I would go and find 3-5 '02 trucks with the door panels already ripped off and the mounting bolts exposed - or the holes, if the mirror is already gone.
Then I could go look at other years and models and take off any mirror whose mount looked close and try it on the '02. Couple hours, tops.
Yeah... I've found one expedition in a 60-mile radius and the mirrors are already sold. They were $380 for the pair.
nutherjrfan wrote:
This could be a useless observation but I liked the mirrors in the rental Transit, not Connect, I drove recently.
That's my only experience, sorry.
Good insight. I'm looking at all possible options.
EvanR
SuperDork
10/1/16 3:12 p.m.
curtis73 wrote:
Yeah... I've found one expedition in a 60-mile radius and the mirrors are already sold. They were $380 for the pair.
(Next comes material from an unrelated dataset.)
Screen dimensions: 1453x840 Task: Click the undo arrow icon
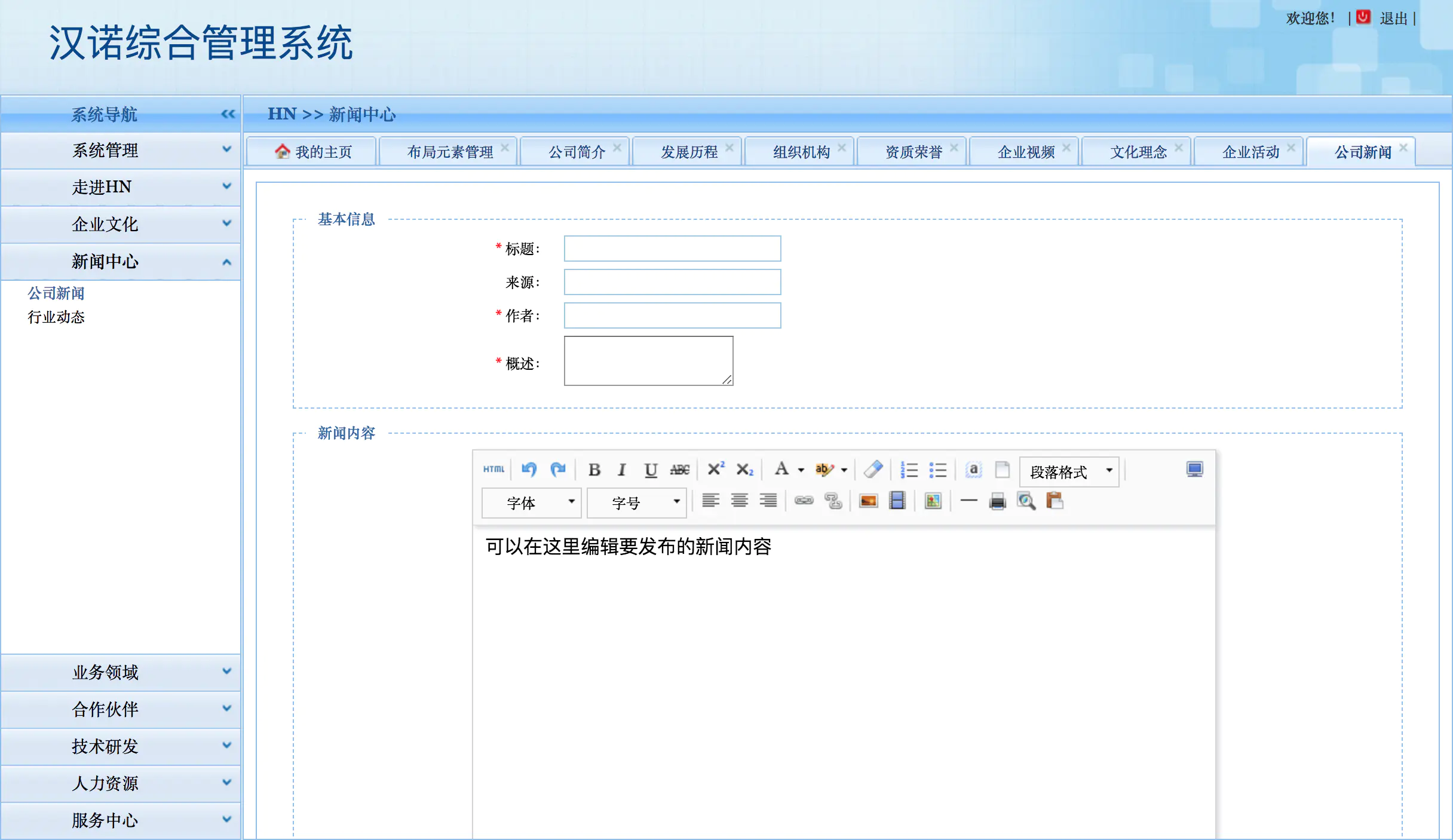pos(529,470)
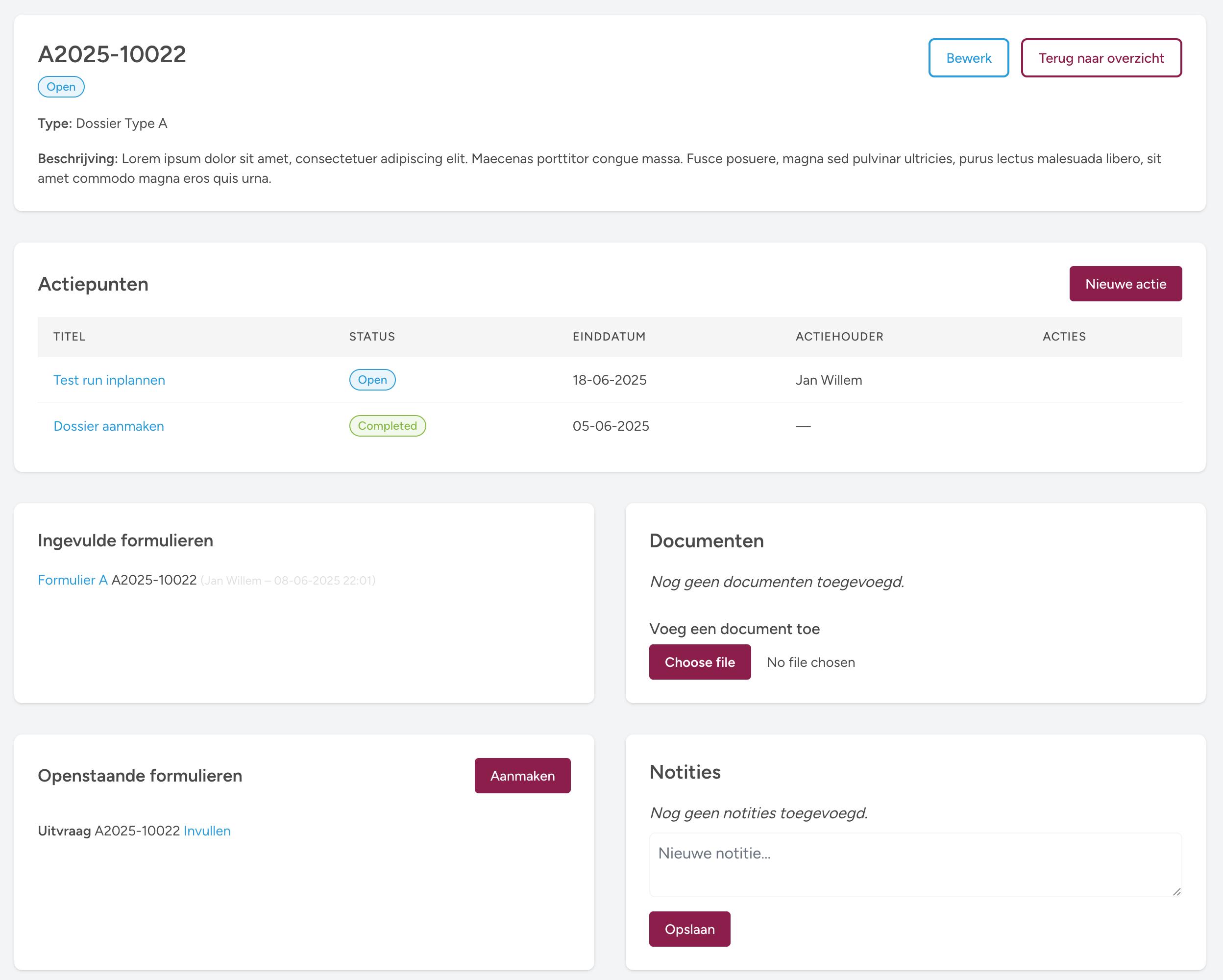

I was at the yard the other day and did some digging. I honestly don't believe the '02 Expedition mirrors are significantly bigger than the F150XL, plus you'd have to do an electric mirror conversion. But I assumed you have the XL trim. If you have an XLT that already has power mirrors, the swap would be easier - but again, I don't think it would be a significant improvement.
But if you decide you do want Expedition mirrors, I can get you a pair for a whole lot less than $380. All day long. My local yards have tons more Expeditions than pickups.